About this task: Only the lines that hold "agent" should be in the answer, each copied from the data below.

Records to use:
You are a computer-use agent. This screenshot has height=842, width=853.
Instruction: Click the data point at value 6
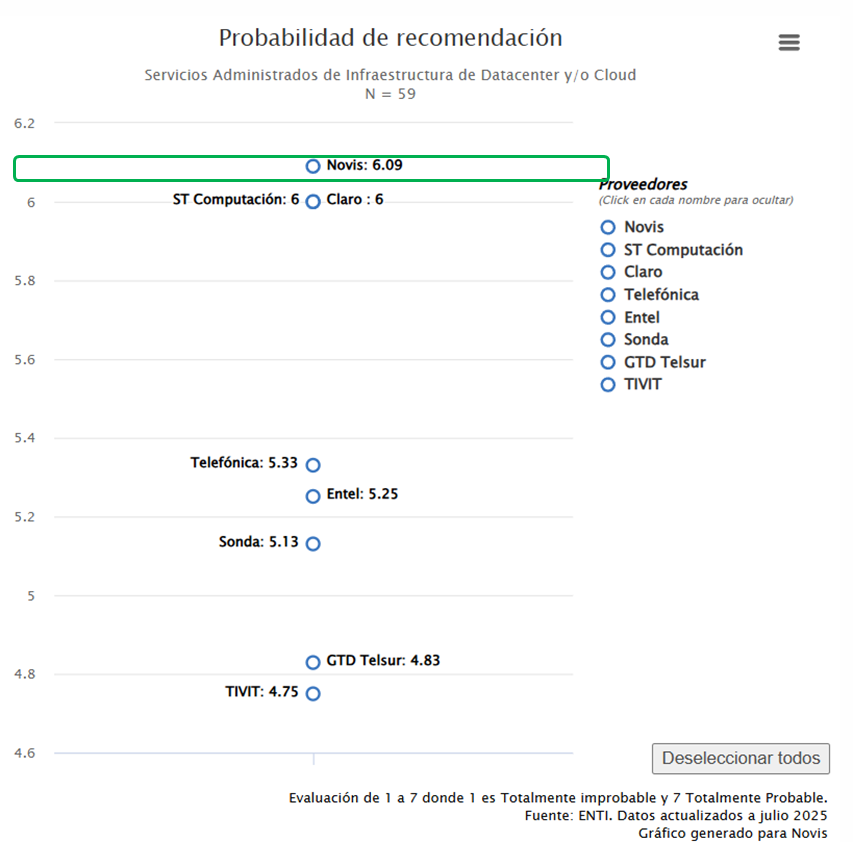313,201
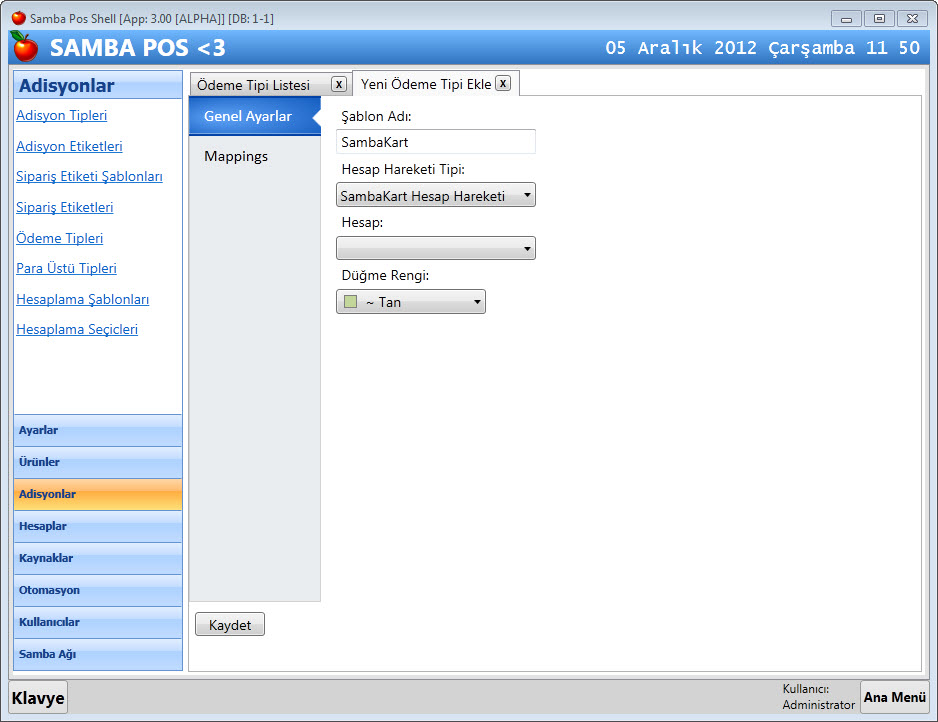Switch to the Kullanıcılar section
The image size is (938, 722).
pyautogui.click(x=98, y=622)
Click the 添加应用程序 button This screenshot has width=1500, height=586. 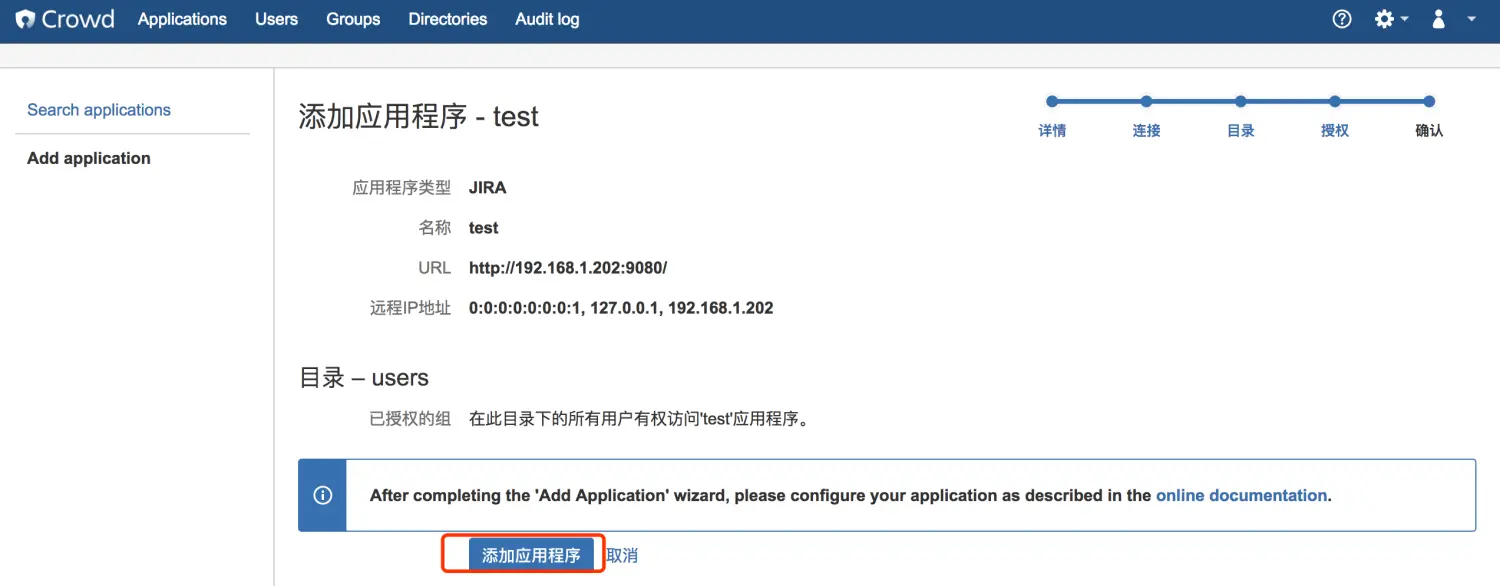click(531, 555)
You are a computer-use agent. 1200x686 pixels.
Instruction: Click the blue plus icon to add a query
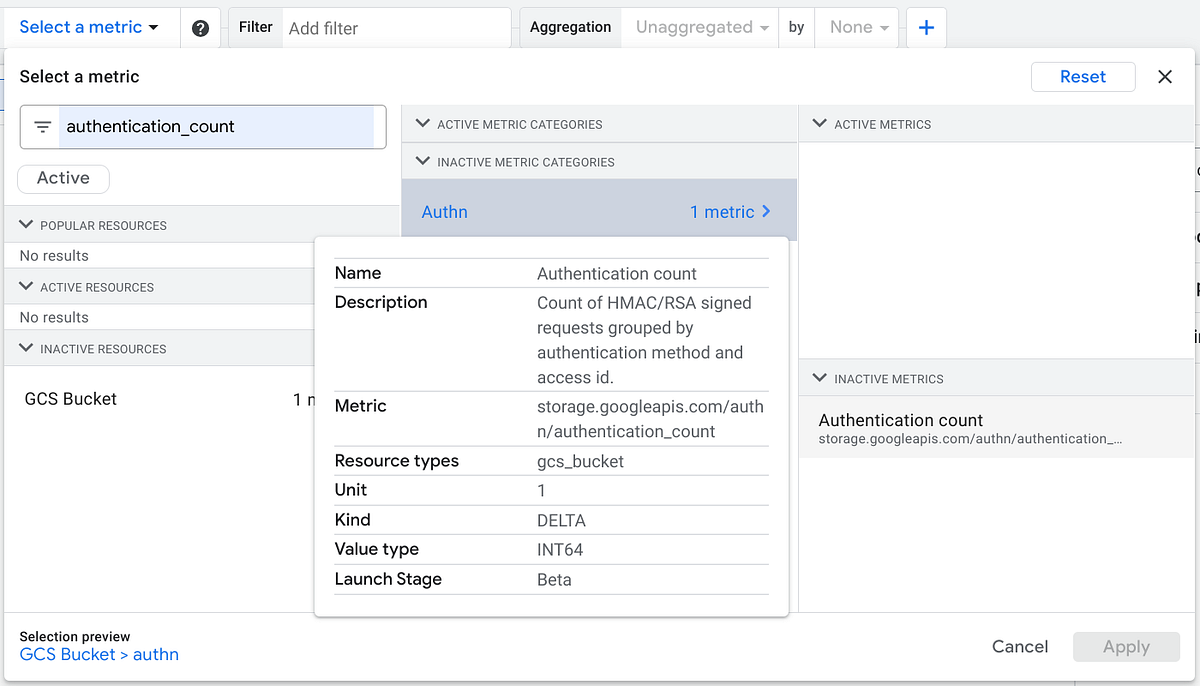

Answer space:
You are a computer-use agent. This screenshot has height=842, width=853.
You are a computer-use agent. 1200x686 pixels.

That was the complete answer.